#### 記事:
本記事では、投資銀行の基本的な機能や主要業務について詳しく解説します。
M&Aアドバイザリーをはじめ、ECM(エクイティ・キャピタル・マーケット)やDCM(デット・キャピタル・マーケット)、IPO支援といった部門ごとの役割や、信託銀行やPEファンドとの違いについても分かりやすく解説するので、ぜひ参考にしてください。
目次
まず、投資銀行の定義や歴史を解説します。
投資銀行とは、主に企業向けにM&A支援や資金調達(株式・債券の引き受け)、IPO(新規株式公開)支援などを行う金融機関です。
預金や貸し付けを行う一般の銀行とは異なり、企業の成長戦略や資本政策をサポートする「プロフェッショナル・アドバイザー」の役割を担います。
投資銀行の起源は19世紀のアメリカにあり、商業銀行が預金・融資を担う中で、企業の資金調達や証券引き受けを行う「投資銀行業務」が誕生しました。
J.P.モルガンは鉄道・鉄鋼産業に巨額資本を供給し、近代的投資銀行の原型を築いたとされています。

#### 課題 1:
データの行のうち、「Where should I」を含む行からデータの行の最後まで(両端を含む)を、「dropdown」を「menu」に置き換えて書き直しなさい。その他の部分は変えないこと。
記事とデータの行は、それぞれ異なる出典から取られている。

#### 提供データ:

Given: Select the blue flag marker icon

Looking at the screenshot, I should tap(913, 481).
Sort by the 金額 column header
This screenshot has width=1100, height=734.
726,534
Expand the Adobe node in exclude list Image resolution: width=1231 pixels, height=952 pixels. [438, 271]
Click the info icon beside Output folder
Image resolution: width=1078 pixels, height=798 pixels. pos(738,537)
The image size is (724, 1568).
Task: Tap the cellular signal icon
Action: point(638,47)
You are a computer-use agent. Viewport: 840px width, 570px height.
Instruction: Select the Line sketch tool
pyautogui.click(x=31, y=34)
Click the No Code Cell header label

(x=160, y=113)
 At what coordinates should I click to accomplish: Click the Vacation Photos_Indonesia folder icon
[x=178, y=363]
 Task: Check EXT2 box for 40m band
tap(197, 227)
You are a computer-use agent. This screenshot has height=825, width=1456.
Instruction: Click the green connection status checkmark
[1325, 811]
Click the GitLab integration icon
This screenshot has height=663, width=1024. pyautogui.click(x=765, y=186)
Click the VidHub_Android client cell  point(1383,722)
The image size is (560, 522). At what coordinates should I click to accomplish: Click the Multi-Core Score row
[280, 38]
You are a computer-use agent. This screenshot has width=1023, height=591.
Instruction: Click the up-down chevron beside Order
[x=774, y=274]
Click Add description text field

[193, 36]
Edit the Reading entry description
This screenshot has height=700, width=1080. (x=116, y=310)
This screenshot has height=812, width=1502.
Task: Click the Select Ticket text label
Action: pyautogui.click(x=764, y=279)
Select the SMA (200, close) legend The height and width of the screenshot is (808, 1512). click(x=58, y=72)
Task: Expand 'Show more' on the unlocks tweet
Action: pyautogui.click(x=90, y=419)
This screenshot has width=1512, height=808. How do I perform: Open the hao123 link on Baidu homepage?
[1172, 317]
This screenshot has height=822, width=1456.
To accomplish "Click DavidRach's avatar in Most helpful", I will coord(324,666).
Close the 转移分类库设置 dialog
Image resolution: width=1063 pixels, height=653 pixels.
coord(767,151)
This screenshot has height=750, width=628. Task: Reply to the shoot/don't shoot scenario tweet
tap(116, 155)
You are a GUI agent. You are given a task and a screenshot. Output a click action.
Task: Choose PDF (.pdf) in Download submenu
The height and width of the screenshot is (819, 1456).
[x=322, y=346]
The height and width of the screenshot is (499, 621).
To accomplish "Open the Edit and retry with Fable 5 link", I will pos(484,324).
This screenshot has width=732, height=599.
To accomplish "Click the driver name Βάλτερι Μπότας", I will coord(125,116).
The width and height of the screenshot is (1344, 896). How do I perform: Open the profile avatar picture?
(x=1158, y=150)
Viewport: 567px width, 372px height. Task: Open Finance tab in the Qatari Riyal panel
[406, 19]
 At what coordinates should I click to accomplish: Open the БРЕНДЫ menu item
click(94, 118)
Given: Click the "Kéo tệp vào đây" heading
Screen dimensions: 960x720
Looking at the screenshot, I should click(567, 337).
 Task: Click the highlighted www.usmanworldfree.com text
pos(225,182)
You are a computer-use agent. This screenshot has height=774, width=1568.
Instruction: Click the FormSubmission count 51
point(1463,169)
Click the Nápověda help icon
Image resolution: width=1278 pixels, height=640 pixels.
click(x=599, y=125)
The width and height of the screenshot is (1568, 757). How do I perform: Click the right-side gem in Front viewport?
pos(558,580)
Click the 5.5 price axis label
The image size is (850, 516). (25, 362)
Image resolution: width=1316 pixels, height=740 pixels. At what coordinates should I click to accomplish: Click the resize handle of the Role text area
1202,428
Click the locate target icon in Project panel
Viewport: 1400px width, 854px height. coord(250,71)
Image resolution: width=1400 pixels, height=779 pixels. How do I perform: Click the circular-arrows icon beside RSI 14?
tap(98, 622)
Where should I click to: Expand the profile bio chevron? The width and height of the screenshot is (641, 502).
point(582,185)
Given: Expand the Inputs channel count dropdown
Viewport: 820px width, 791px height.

#### 課題 2:
投資銀行についての記事の続きを書きなさい。

#### 結果 1:
Where should I click to: Expand the profile bio chevron? The width and height of the screenshot is (641, 502).
point(582,185)
Given: Expand the Inputs channel count menu
Viewport: 820px width, 791px height.

#### 結果 2:
1933年には世界恐慌を契機にグラス=スティーガル法が制定され、商業銀行と投資銀行の分離が義務化されましたが、1999年に撤廃され、再び多機能な金融機関が誕生しました。
日本では戦後、証券会社が急速に成長しました。特に野村証券や大和証券などが企業の株式や債券を発行などの資金調達を支援し、投資銀行的な役割を担うようになりました。
1950年代〜1970年代にかけて、日本は高度経済成長を遂げました。この時期、企業の資金調達ニーズが急増し、証券会社を中心にした投資銀行業務が拡大しました。
近年ではM&Aや資本市場に加え、スタートアップ支援やESGなどへも業務が広がり、投資銀行は常に時代とともに進化を続けている存在です。
投資銀行と似た金融機関には次のようなものがあります。
それぞれの役割を分かりやすく解説します。
商業銀行とは、個人や企業から預金を受け入れ、その資金を貸し出しなどに回すことで利ざやを得る「預貸業務」を中心に据えた金融機関のことです。
ATMや口座管理、振込、クレジットカードの発行など、日常生活に密着した金融サービスを提供しており、経済のインフラとしての役割を果たしています。
これに対し、投資銀行は預金や貸し付けといった業務は行わず、企業の経営戦略に直接関わる資金調達やM&Aの支援を専門としています。
商業銀行が「お金を預けて借りる」仕組みを回す存在であるのに対し、投資銀行は「企業の資本構造や戦略に踏み込んで助言する」存在といえるでしょう。
投資銀行と証券会社は、いずれも金融市場の中で重要な役割を担っているものの、対象とする顧客層に大きな違いがあります。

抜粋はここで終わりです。